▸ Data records
__________
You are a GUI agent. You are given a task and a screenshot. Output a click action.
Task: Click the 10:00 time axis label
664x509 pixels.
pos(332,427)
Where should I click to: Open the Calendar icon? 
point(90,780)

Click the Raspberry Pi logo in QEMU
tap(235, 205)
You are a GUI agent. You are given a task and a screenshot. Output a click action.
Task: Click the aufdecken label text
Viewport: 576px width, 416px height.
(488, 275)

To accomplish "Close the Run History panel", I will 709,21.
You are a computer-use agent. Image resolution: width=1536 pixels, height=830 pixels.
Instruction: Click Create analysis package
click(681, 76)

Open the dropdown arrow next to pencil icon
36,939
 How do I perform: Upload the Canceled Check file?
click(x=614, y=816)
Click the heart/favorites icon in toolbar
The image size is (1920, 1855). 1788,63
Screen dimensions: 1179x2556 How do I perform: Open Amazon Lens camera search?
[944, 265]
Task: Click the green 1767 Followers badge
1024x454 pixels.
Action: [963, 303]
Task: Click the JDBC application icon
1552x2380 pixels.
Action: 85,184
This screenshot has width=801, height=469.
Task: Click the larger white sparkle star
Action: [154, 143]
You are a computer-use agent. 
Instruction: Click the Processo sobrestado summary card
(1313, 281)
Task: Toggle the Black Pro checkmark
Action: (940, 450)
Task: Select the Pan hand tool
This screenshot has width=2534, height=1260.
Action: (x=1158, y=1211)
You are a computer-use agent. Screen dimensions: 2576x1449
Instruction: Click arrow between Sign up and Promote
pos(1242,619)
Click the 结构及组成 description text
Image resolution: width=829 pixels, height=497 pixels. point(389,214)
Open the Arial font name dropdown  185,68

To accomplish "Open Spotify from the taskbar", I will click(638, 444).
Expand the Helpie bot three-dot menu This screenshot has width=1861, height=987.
__________
▸ Given task
Rewrite all the material above as a JSON list of strings, one string per line, leaving out blank lines.

▸ Answer to the task
[
  "You are a GUI agent. You are given a task and a screenshot. Output a click action.",
  "Task: Click the 10:00 time axis label",
  "664x509 pixels.",
  "pos(332,427)",
  "Where should I click to: Open the Calendar icon? ",
  "point(90,780)",
  "Click the Raspberry Pi logo in QEMU",
  "tap(235, 205)",
  "You are a GUI agent. You are given a task and a screenshot. Output a click action.",
  "Task: Click the aufdecken label text",
  "Viewport: 576px width, 416px height.",
  "(488, 275)",
  "To accomplish \"Close the Run History panel\", I will 709,21.",
  "You are a computer-use agent. Image resolution: width=1536 pixels, height=830 pixels.",
  "Instruction: Click Create analysis package",
  "click(681, 76)",
  "Open the dropdown arrow next to pencil icon",
  "36,939",
  " How do I perform: Upload the Canceled Check file?",
  "click(x=614, y=816)",
  "Click the heart/favorites icon in toolbar",
  "The image size is (1920, 1855). 1788,63",
  "Screen dimensions: 1179x2556 How do I perform: Open Amazon Lens camera search?",
  "[944, 265]",
  "Task: Click the green 1767 Followers badge",
  "1024x454 pixels.",
  "Action: [963, 303]",
  "Task: Click the JDBC application icon",
  "1552x2380 pixels.",
  "Action: 85,184",
  "This screenshot has width=801, height=469.",
  "Task: Click the larger white sparkle star",
  "Action: [154, 143]",
  "You are a computer-use agent. ",
  "Instruction: Click the Processo sobrestado summary card",
  "(1313, 281)",
  "Task: Toggle the Black Pro checkmark",
  "Action: (940, 450)",
  "Task: Select the Pan hand tool",
  "This screenshot has width=2534, height=1260.",
  "Action: (x=1158, y=1211)",
  "You are a computer-use agent. Screen dimensions: 2576x1449",
  "Instruction: Click arrow between Sign up and Promote",
  "pos(1242,619)",
  "Click the 结构及组成 description text",
  "Image resolution: width=829 pixels, height=497 pixels. point(389,214)",
  "Open the Arial font name dropdown  185,68",
  "To accomplish \"Open Spotify from the taskbar\", I will click(638, 444).",
  "Expand the Helpie bot three-dot menu This screenshot has width=1861, height=987."
]